Objective:
Return the following lines word for word.

Records for the exercise:
--- --- ---

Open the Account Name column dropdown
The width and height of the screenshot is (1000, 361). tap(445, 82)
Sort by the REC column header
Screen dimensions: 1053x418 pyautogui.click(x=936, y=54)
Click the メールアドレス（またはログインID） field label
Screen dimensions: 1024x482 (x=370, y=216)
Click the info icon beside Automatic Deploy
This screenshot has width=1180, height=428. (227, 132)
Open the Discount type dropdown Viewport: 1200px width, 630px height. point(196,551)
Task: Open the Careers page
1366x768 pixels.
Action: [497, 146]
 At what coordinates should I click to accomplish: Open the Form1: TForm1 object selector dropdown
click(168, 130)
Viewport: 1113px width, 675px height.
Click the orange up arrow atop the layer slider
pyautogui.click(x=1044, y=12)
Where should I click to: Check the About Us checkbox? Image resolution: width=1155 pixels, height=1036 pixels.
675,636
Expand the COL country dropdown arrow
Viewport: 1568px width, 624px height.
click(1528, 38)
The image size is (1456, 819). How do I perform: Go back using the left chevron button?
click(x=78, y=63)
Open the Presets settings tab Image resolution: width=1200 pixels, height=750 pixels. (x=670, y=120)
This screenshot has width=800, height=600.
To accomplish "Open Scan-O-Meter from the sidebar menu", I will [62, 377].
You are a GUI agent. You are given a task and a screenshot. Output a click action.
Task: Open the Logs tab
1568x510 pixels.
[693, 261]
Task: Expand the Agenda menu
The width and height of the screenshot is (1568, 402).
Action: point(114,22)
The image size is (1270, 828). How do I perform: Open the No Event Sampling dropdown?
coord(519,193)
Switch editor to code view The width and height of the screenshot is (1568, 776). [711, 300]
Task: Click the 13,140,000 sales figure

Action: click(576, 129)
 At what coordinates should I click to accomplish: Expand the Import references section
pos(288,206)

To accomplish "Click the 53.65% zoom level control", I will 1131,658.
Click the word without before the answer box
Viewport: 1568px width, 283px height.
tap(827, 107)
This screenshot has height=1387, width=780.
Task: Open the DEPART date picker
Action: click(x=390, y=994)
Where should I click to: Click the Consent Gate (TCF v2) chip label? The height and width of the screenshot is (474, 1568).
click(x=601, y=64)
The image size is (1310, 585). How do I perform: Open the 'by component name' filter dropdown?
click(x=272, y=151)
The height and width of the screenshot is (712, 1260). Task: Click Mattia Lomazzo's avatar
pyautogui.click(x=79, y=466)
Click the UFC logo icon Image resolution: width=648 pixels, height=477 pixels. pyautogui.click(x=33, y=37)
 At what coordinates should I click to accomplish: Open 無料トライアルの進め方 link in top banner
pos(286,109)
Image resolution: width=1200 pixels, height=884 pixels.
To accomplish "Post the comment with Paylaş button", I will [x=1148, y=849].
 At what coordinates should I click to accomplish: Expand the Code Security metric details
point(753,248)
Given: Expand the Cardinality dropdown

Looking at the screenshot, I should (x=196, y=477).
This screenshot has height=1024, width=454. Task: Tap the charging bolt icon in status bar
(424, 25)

--- --- ---

Full solution:
Open the Account Name column dropdown
The width and height of the screenshot is (1000, 361). tap(445, 82)
Sort by the REC column header
Screen dimensions: 1053x418 pyautogui.click(x=936, y=54)
Click the メールアドレス（またはログインID） field label
Screen dimensions: 1024x482 (x=370, y=216)
Click the info icon beside Automatic Deploy
This screenshot has width=1180, height=428. (227, 132)
Open the Discount type dropdown Viewport: 1200px width, 630px height. point(196,551)
Task: Open the Careers page
1366x768 pixels.
Action: [497, 146]
 At what coordinates should I click to accomplish: Open the Form1: TForm1 object selector dropdown
click(168, 130)
Viewport: 1113px width, 675px height.
Click the orange up arrow atop the layer slider
pyautogui.click(x=1044, y=12)
Where should I click to: Check the About Us checkbox? Image resolution: width=1155 pixels, height=1036 pixels.
675,636
Expand the COL country dropdown arrow
Viewport: 1568px width, 624px height.
click(1528, 38)
The image size is (1456, 819). How do I perform: Go back using the left chevron button?
click(x=78, y=63)
Open the Presets settings tab Image resolution: width=1200 pixels, height=750 pixels. (x=670, y=120)
This screenshot has width=800, height=600.
To accomplish "Open Scan-O-Meter from the sidebar menu", I will [62, 377].
You are a GUI agent. You are given a task and a screenshot. Output a click action.
Task: Open the Logs tab
1568x510 pixels.
[693, 261]
Task: Expand the Agenda menu
The width and height of the screenshot is (1568, 402).
Action: point(114,22)
The image size is (1270, 828). How do I perform: Open the No Event Sampling dropdown?
coord(519,193)
Switch editor to code view The width and height of the screenshot is (1568, 776). [711, 300]
Task: Click the 13,140,000 sales figure

Action: click(576, 129)
 At what coordinates should I click to accomplish: Expand the Import references section
pos(288,206)

To accomplish "Click the 53.65% zoom level control", I will 1131,658.
Click the word without before the answer box
Viewport: 1568px width, 283px height.
tap(827, 107)
This screenshot has height=1387, width=780.
Task: Open the DEPART date picker
Action: click(x=390, y=994)
Where should I click to: Click the Consent Gate (TCF v2) chip label? The height and width of the screenshot is (474, 1568).
click(x=601, y=64)
The image size is (1310, 585). How do I perform: Open the 'by component name' filter dropdown?
click(x=272, y=151)
The height and width of the screenshot is (712, 1260). Task: Click Mattia Lomazzo's avatar
pyautogui.click(x=79, y=466)
Click the UFC logo icon Image resolution: width=648 pixels, height=477 pixels. pyautogui.click(x=33, y=37)
 At what coordinates should I click to accomplish: Open 無料トライアルの進め方 link in top banner
pos(286,109)
Image resolution: width=1200 pixels, height=884 pixels.
To accomplish "Post the comment with Paylaş button", I will [x=1148, y=849].
 At what coordinates should I click to accomplish: Expand the Code Security metric details
point(753,248)
Given: Expand the Cardinality dropdown

Looking at the screenshot, I should (x=196, y=477).
This screenshot has height=1024, width=454. Task: Tap the charging bolt icon in status bar
(424, 25)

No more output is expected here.